Conspiracy theories and literary ethics: Umberto Eco, Danilo Kis and The Protocols of Zion

Comparative Literature, Spring 1999 by Boym, Svetlana

The history of the making of The Protocols of the Elders of Zion, which has been translated into fifty languages, demonstrates how a certain archetypal plot travels from medieval demonology to gothic fictions, then to the classical nineteenth-century novel, and finally to rightwing popular culture. The conspiratorial plot migrates between religious and secular texts, between high and popular culture, and across state borders. In this process of cross-cultural migration the fictional frames of the story and the names of its authors disappear. Fiction is read as a document; a novelistic scene turns into a text of revelation. The history of this migrating conspiratorial structure is thus an important topic for cultural studies, which tends to examine the more benevolent democratic side of popular culture, rather than its reactionary superstitions and prejudices. "Maybe only cheap fiction gives us the true measure of reality?" asks Umberto Eco's disgruntled hero (407). Kis, on the other hand, insists on the need to return to self-reflexive modernist literature and the practices of estrangement and perspectivism in order to think through ethical ways of confronting the absurdity of evil and politics of paranoia that haunted much of Eastern European writing and life.

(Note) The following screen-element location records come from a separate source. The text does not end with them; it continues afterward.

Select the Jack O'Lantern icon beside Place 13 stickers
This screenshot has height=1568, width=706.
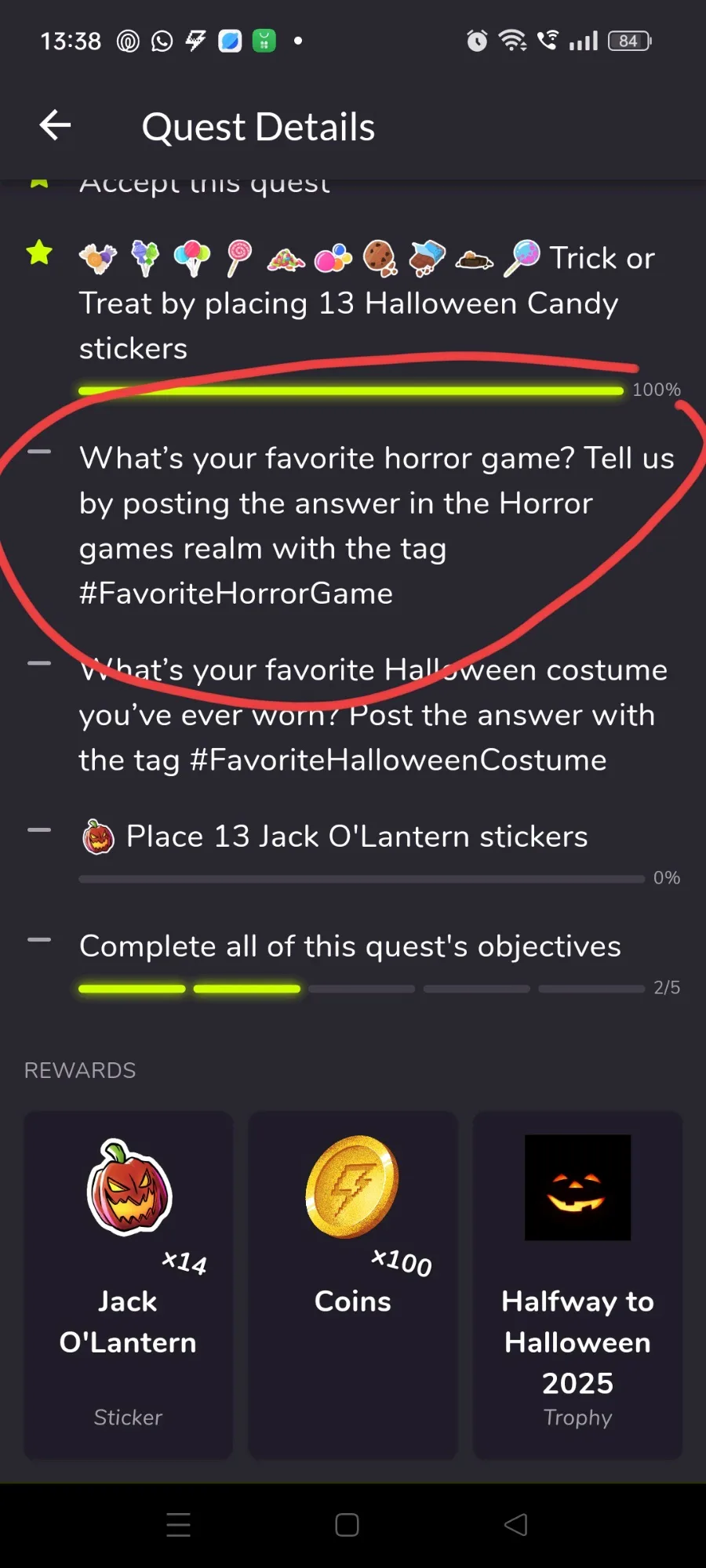click(98, 837)
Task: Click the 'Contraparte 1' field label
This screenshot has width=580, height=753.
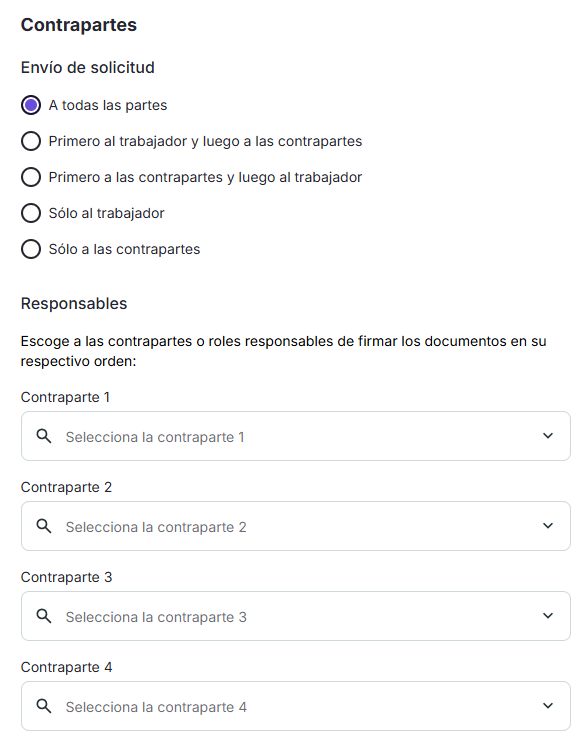Action: 65,397
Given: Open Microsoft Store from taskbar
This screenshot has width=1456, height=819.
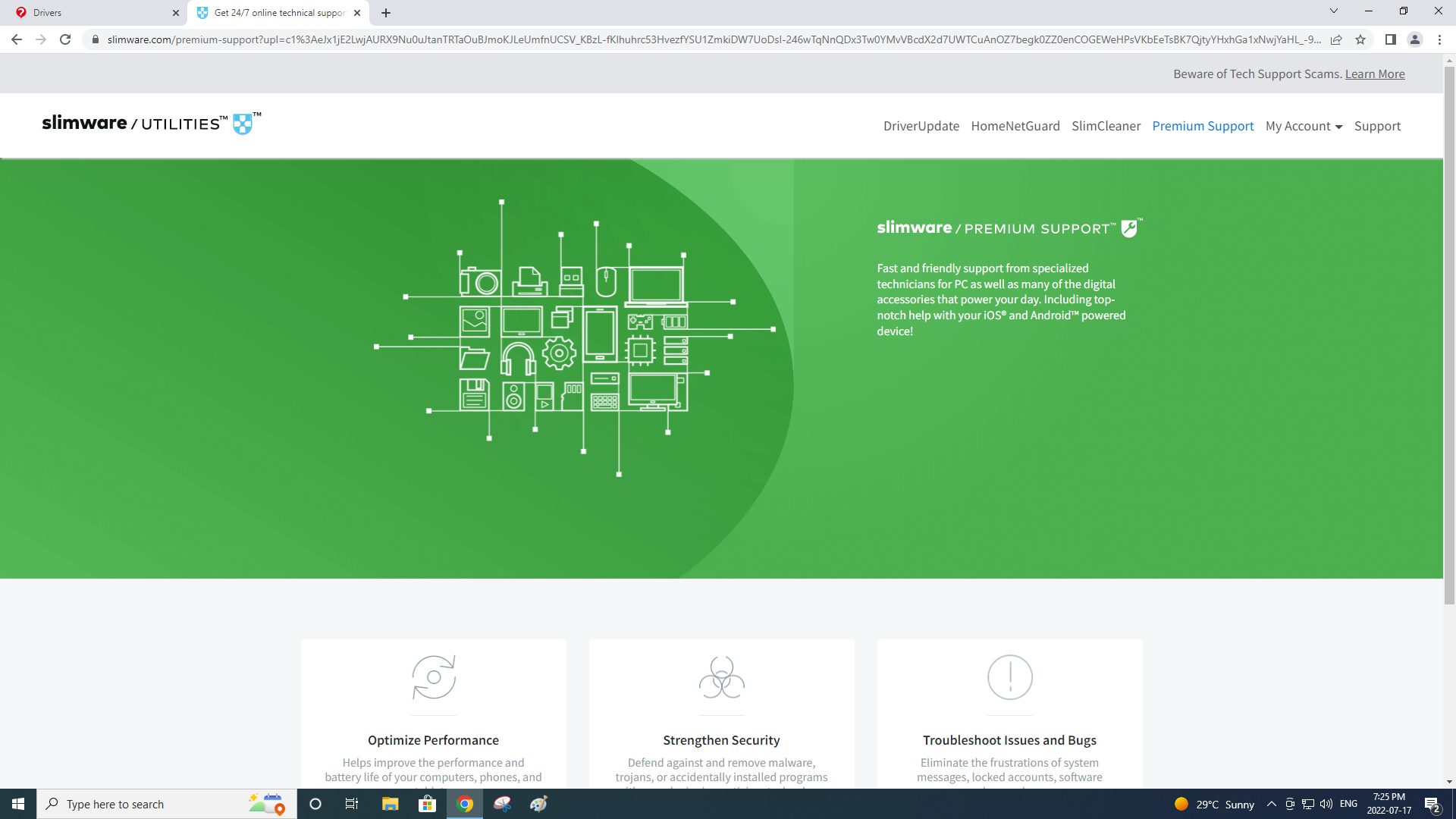Looking at the screenshot, I should tap(428, 804).
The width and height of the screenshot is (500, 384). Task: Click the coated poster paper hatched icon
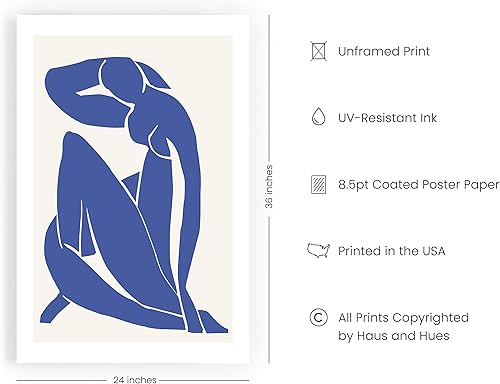coord(318,184)
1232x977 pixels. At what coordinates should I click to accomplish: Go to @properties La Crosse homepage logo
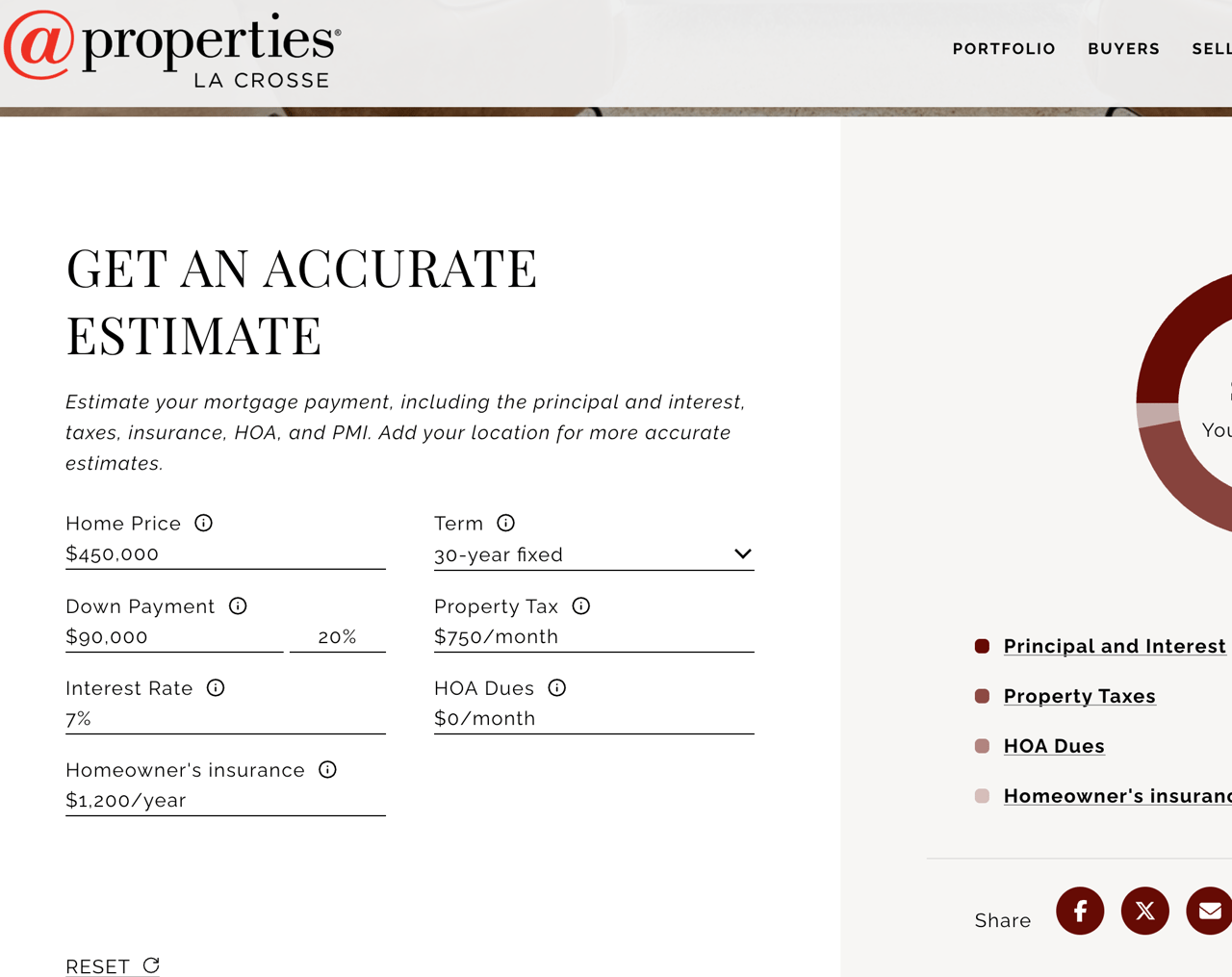pos(173,50)
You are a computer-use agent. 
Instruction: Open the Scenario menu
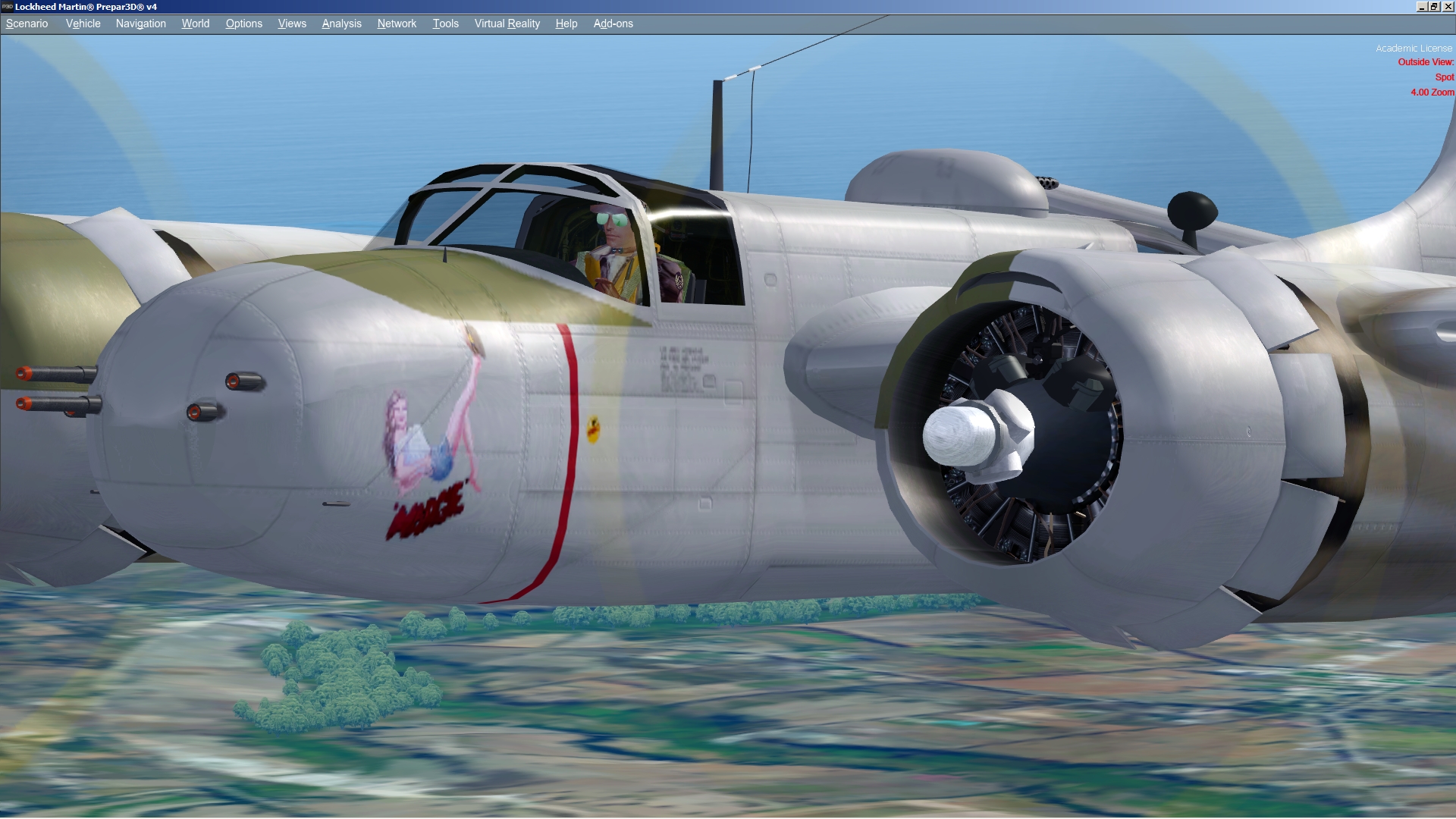pos(27,24)
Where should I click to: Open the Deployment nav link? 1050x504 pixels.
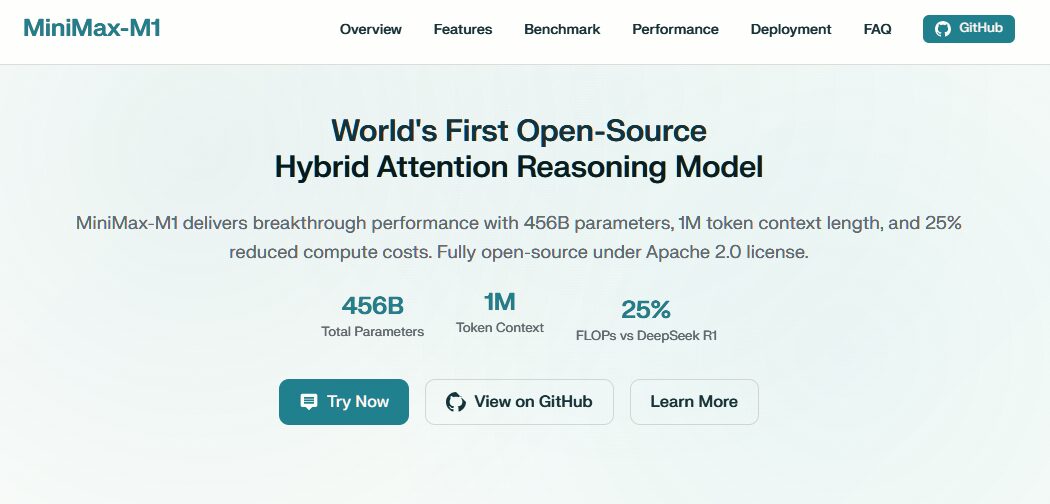click(791, 29)
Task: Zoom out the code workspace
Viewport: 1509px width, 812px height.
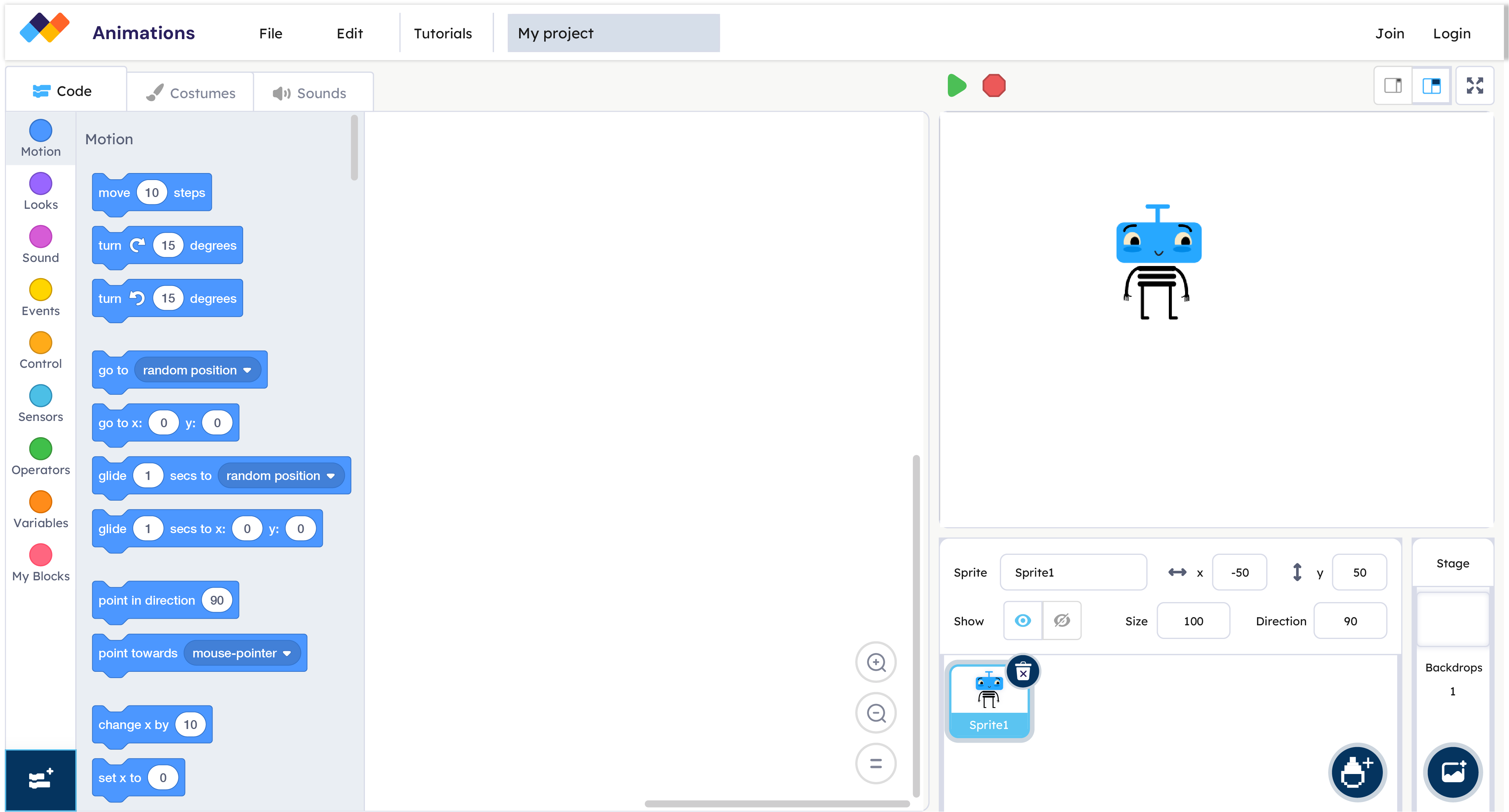Action: tap(876, 713)
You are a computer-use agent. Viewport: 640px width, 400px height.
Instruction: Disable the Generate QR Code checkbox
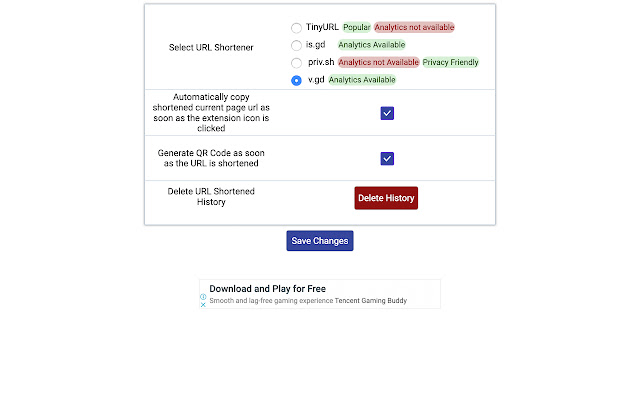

In Freud's description, paranoia is a fixation on oneself and a progressive exclusion of the external world through the mechanism of projection. Paranoia is a logically reasoned delusion usually involving persecution or grandeur. The paranoiac believes that there is a pattern to random events and that everything is somehow connected to him or her. The rational quality of this delusion is very important; every element and detail makes sense within a closed system that is based on a delusionary premise. For example, the proposition "I hate him" becomes transformed by projection into, "He hates (persecutes) me, which will justify me in hating him," and then, "I do not love him-I hate him, because he PERSECUTES me." Thus, "the internal perception is suppressed, and instead, its content, after undergoing a certain degree of distortion enters consciousness in the form of an external perception" (Freud 33).' In the case of Schreber, for instance, the internal crisis was projected into an external world on the verge of immanent catastrophe. He saw himself as the only real man still surviving and perceived others as "cursory contraptions" (Freud 39). While a case of acute paranoia, it highlights the typical paranoiac relation to the other as a terrifying projection of the self. Moreover, the terms paranoia and conspiracy, besides being used in a narrow sense to describe a clinical disorder or a historical plot, have also become important metaphors in twentieth-century culture-from Salvador Dali's "critical paranoia" as a modus operandi to Frederick Jameson's recent reappropriation of conspiracy theory for the discussion of "geopolitical aesthetics." Lacan has even suggested that the paranoiac state is not merely the opposite of a normal psyche, but corresponds to a certain developmental stage and informs fundamental structures of human knowledge. (And for Foucault paranoia is partially justified as a response to institutionalized violence. Cultures whose experience of historical violence is more immediate tend to be more suspicious of naturalizing and equalizing different kinds of violence and acceptance of paranoia.)